- _Activity_
If a line in the data below holds the word "screenshot", copy it.
━━ Data listing ━━
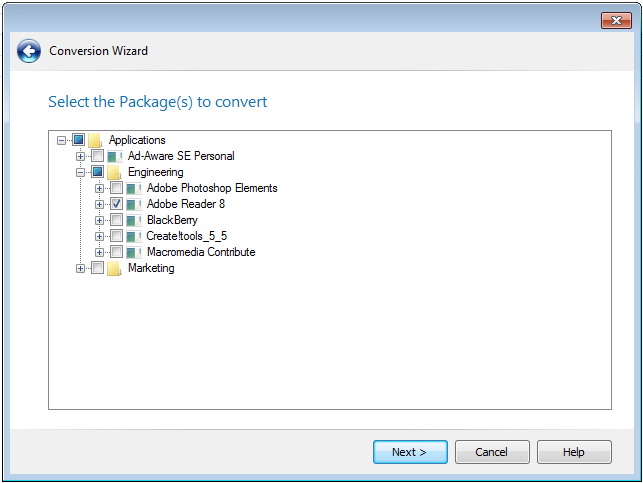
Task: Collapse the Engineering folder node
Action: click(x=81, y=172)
━━━
━━ Data listing ━━
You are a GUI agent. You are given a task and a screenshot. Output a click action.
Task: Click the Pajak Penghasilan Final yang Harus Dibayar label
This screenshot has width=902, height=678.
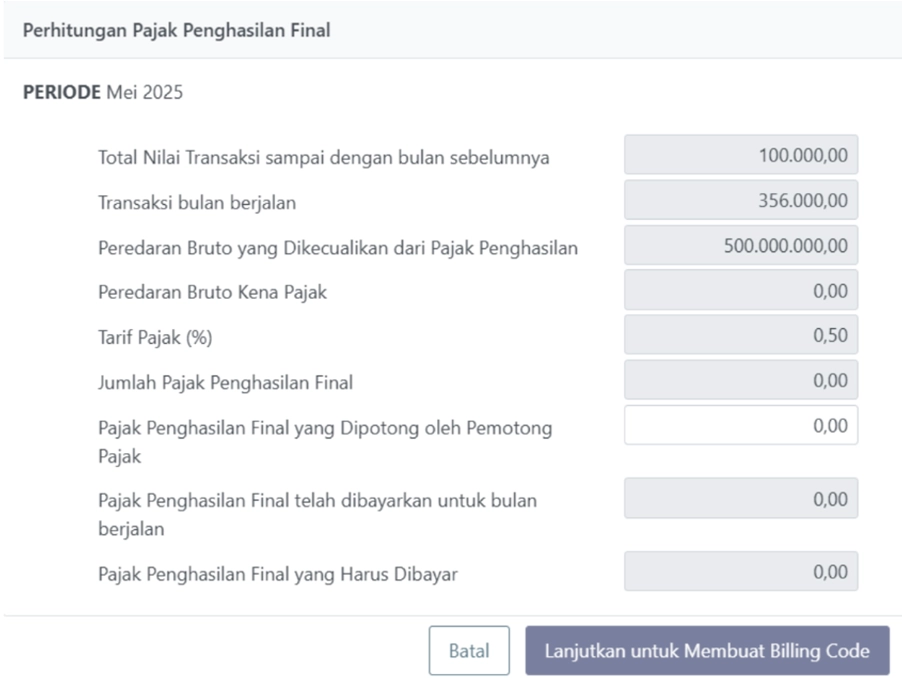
━━━
- _Task answer_
You are a GUI agent. You are given a task and a screenshot. Output a click action.
This screenshot has width=902, height=678.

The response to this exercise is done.